TEXT PASSAGE:
-- -- --

An Irishman's Diary

THE WEE STORES in Pembroke Lane, Dublin, were once an integral part of life in this part of Dublin 4, and are still remembered…

THE WEE STORES in Pembroke Lane, Dublin, were once an integral part of life in this part of Dublin 4, and are still remembered with great affection.

The shop was typical of countless small grocery shops up and down the country that survived until supermarkets began to develop. The name of the shop was a tribute to its status as probably the smallest shop in Dublin and it may also have been derived from the background of the Harrisons, Mary Catherine and John, who ran the shop for many years. Mary Catherine was Co Monaghan born and reared, while her husband had gone to school in Castlewellan, Co Down.

Originally, the Wee Stores had been a coachhouse, built about 1850 at the back of a house on Pembroke Road, but the era of horse-drawn travel eventually faded. The first car mechanics and chauffeurs had started living in these lanes about 1910. This particular building was converted into a shop around 1920. During the 1930s, it was run by a Miss Hanley, then in 1941, the Harrisons took over.

-- -- --

INFORMATION SHOWN:
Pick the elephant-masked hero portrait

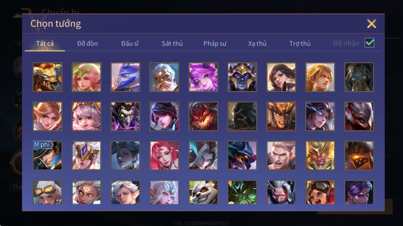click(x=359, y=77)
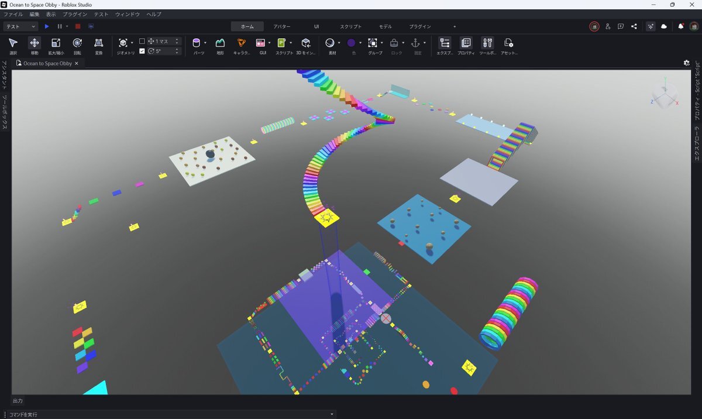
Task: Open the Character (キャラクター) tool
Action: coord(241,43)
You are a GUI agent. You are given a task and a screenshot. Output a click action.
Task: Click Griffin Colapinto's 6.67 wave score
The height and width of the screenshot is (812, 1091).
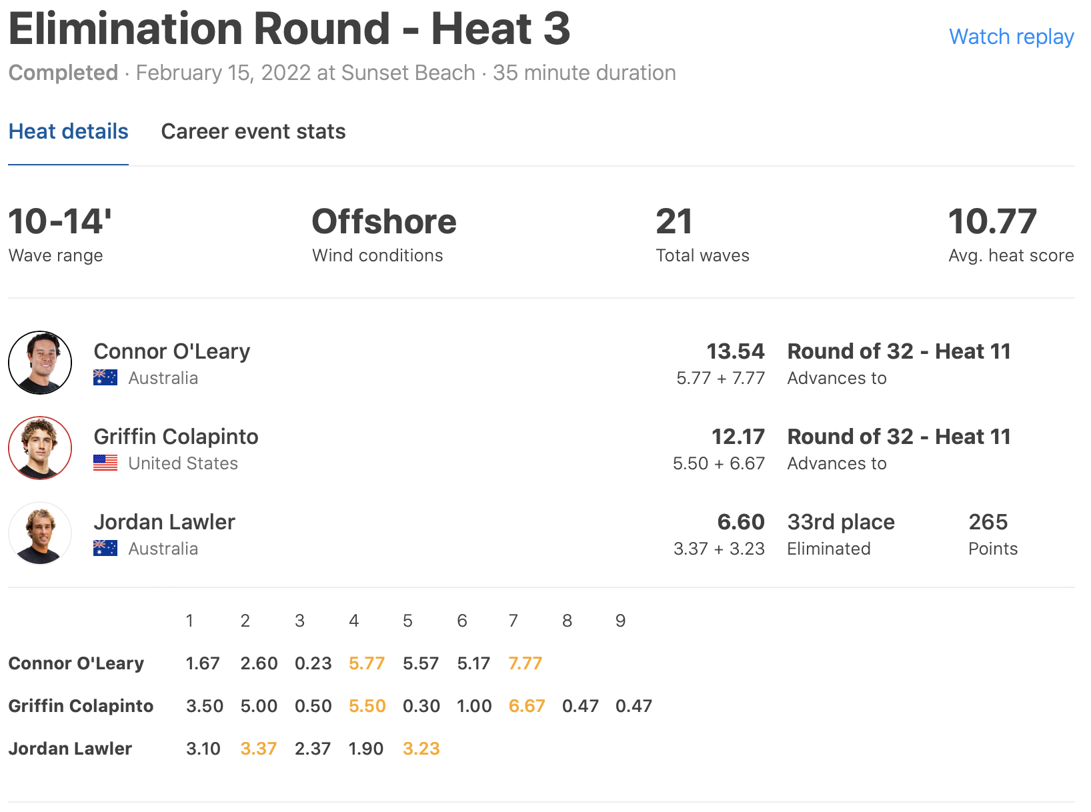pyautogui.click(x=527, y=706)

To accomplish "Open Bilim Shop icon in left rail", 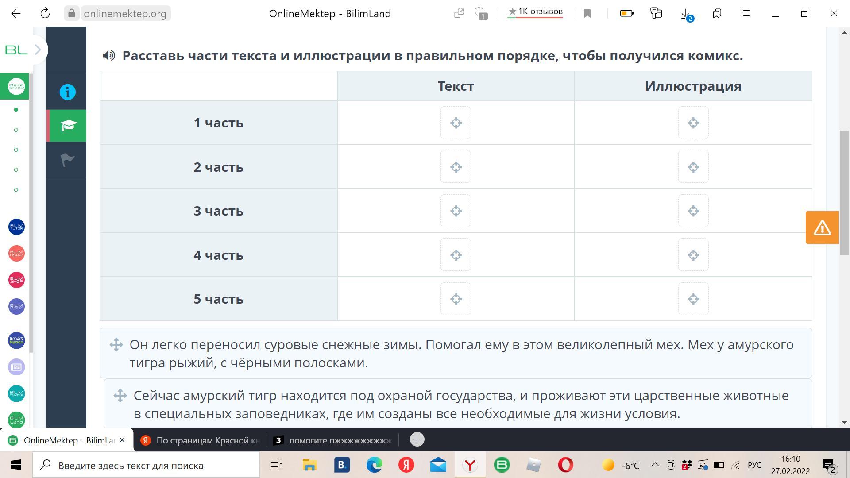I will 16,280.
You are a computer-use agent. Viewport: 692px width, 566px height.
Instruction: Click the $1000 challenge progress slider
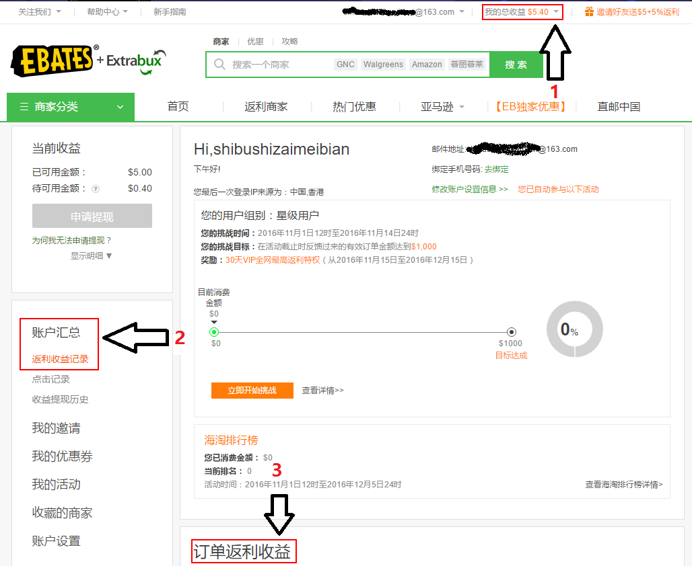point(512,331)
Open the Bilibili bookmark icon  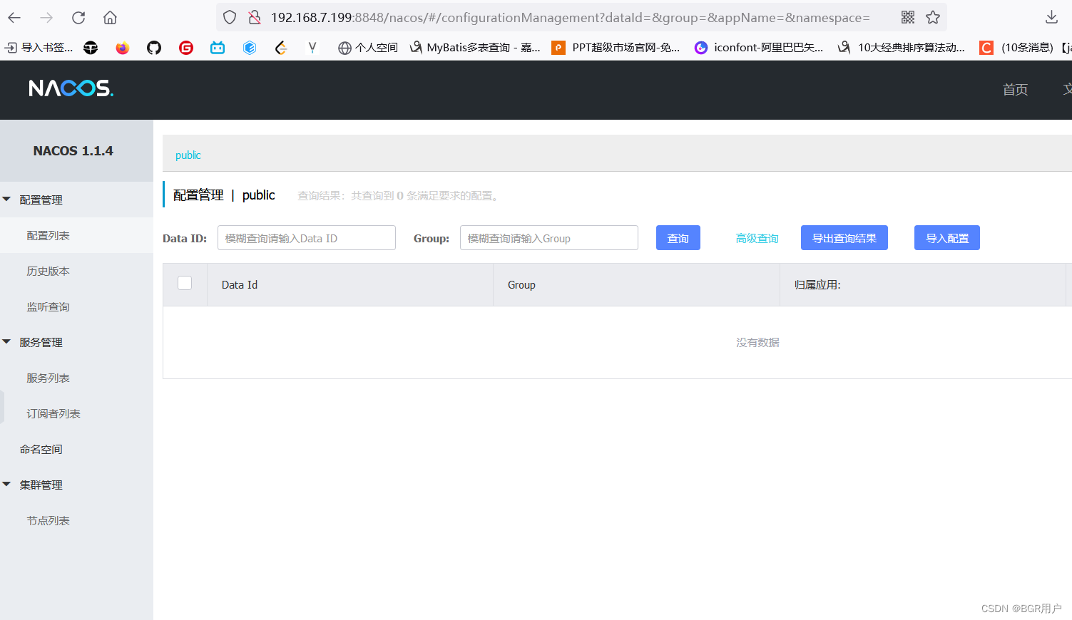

-- -- --

SET EXERCISE: Can you carry on the Wee Stores piece from its final sentence, the one saying the Harrisons took over in 1941?

RESPONSE FOR THIS EXERCISE:
John Harrison had already plenty of experience in running shops in North King Street and on the quays near the Four Courts; eventually, he concentrated entirely on the Wee Stores. It stocked everything in the line of groceries; biscuits were then sold from tins and one whole wall was devoted to tins of biscuits, from which customers bought bags of biscuits by the quarter or the half pound. Fresh tomatoes came from the greenhouse of a man who lived nearby in Waterloo Road, while a dairy further down Pembroke Lane supplied fresh butter and cream. Ice cream was another popular line in the Wee Stores, as were sweets, minerals, potatoes, coal and briquettes. Sugar came in hundredweight sacks from which 1lb bags had to be filled.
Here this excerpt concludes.